Dewi Arimbi seorang puteri Raksasa, saudara Prabu
Arimba, seorang raja raksasa di Pringgadani. Puteri ini dalam mimpi bertemu
dengan Raden Bratasena, kesatria Pandawa yang kedua. Setelah puteri ini mencari
Raden Bratasena bertemulah waktu Raden Bratasena sedang membuka hutan akan
dibuat negeri. Setiba Dewi Arimbi dihadapah Raden Bratasena lalu memeluk kaki
Raden Bratasena dan menyatakan kehendaknya. Tetapi Raden Bratasena tak suka,
lantaran puteri itu berupa raksasa. Pada waktu itu ibu Raden Bratasena, Dewi
Kunti bersabda: “Ah kasihan benar kamu anak cantik”. Sabda Dewi Kunti itu
menyebabkan mengubah roman muka Dewi Arimbi jadi secantik-cantiknya.
Diperisterilah Dewi Arimbi oleh Raden Bratasena, dan kemudian hari berputralah
seorang kesatria Raden Gatotkaca.
Dewi Arimbi sebelum berubah jadi seorang puteri yang
cantik, bermata kedondongan, hidung dempak, mulut terbuka, bergigi sebagai
raksasa berkalung bulan sabit, bergelang dan berpontoh, sebagai layaknya putri
raksasa, tetapi setelah berganti, rupa seorang putri yang cantik.

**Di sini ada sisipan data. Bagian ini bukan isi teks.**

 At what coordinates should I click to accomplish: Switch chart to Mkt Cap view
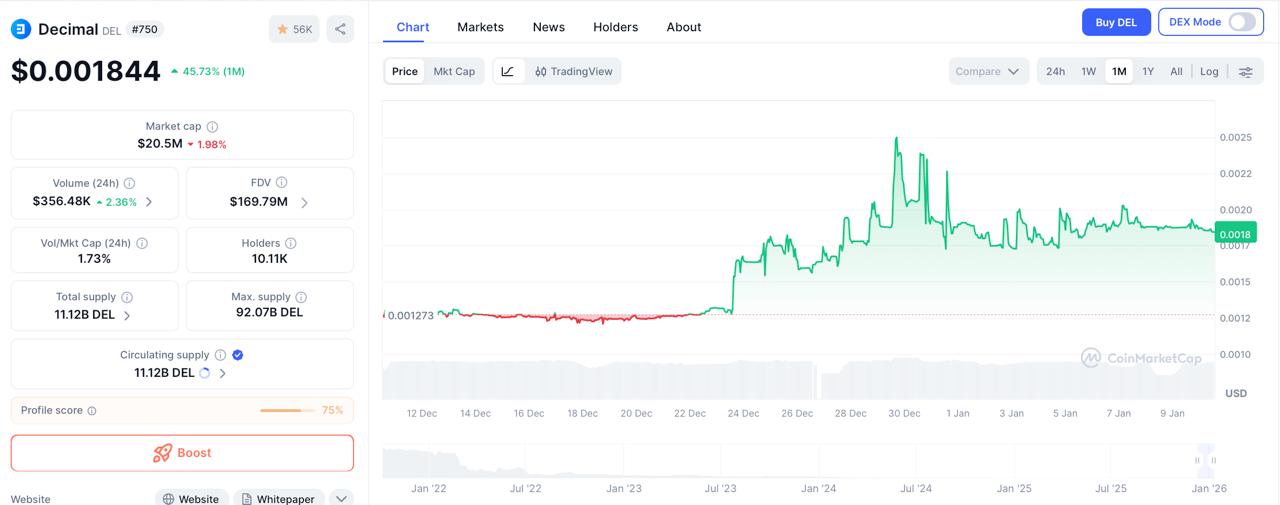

Raden Werkudara atau Bima merupakan putra kedua dari
Dewi Kunti dan Prabu Pandudewanata. Tetapi ia sesungguhnya adalah putra Batara
Bayu dan Dewi Kunti sebab Prabu Pandu tidak dapat menghasilkan keturunan. Ini
merupakan kutukan dari Begawan Kimindama. Namun akibat Aji Adityaredhaya yang
dimiliki oleh Dewi Kunti, pasangan tersebut dapat memiliki keturunan.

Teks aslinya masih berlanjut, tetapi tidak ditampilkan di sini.